>> start Source extract
The first two wells drilled in Q3/24 are now on production, with 60 day production rates of 230 bopd and 220 bopd respectively, and the third well is currently on production in its initial clean-up stage. These production results compare favorably to the offset discovery well, which had a 60 day initial production rate of 244 bopd and a 90 day initial production rate of 236 bopd, as previously announced in Q2/24. Surge is encouraged by the repeatability of the Company’s recent drilling results1 at Hope Valley as it moves into the development phase for this asset.
>> end Source extract
> Task A
Reproduce the Hope Valley well results passage word for word, starting at the words "The first two" and stopping after "for this asset.".
> Task B
Extend the Hope Valley well results passage, picking up right after its last sentence.
>> start Provided material
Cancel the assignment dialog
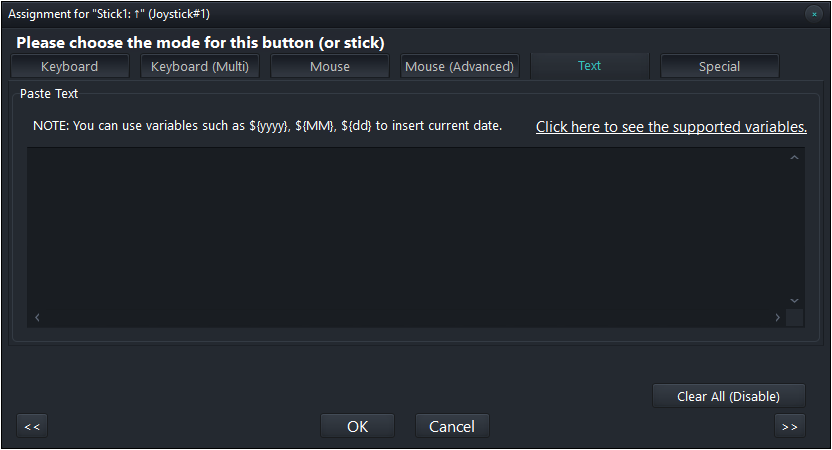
>> end Provided material
> Task answer A
The first two wells drilled in Q3/24 are now on production, with 60 day production rates of 230 bopd and 220 bopd respectively, and the third well is currently on production in its initial clean-up stage. These production results compare favorably to the offset discovery well, which had a 60 day initial production rate of 244 bopd and a 90 day initial production rate of 236 bopd, as previously announced in Q2/24. Surge is encouraged by the repeatability of the Company’s recent drilling results1 at Hope Valley as it moves into the development phase for this asset.

> Task answer B
Additionally, during Q3/24, the Company began construction of a multi-well battery at Hope Valley which is expected to be completed in December 2024. Following Surge’s continued success at Hope Valley, the Company has commenced a follow-up 42 square kilometer 3D seismic program to complement the Company’s existing 3D dataset. This seismic data will be utilized in Surge’s 2025 drilling program and will help to further de-risk its expanding Hope Valley inventory. The Company currently owns 32.5 net sections of land at Hope Valley, and internally estimates over 80 (net) multi-lateral Sparky drilling locations on these lands.
The Company also continued its strong operational momentum in SE Saskatchewan during Q3/24, drilling 15 gross (12.2 net) wells in this core, operated light oil area. Drilling was focused in Surge’s Steelman and Viewfield properties, targeting the Frobisher formation where 8 gross (8.0 net) wells were drilled. The first six wells of this Frobisher program are now on production, with an average IP30 rate of over 425 boepd (90% light oil).
Surge has a drilling inventory of over 250 (internally estimated) net locations1 in SE Saskatchewan, of which more than 165 are Frobisher light oil locations.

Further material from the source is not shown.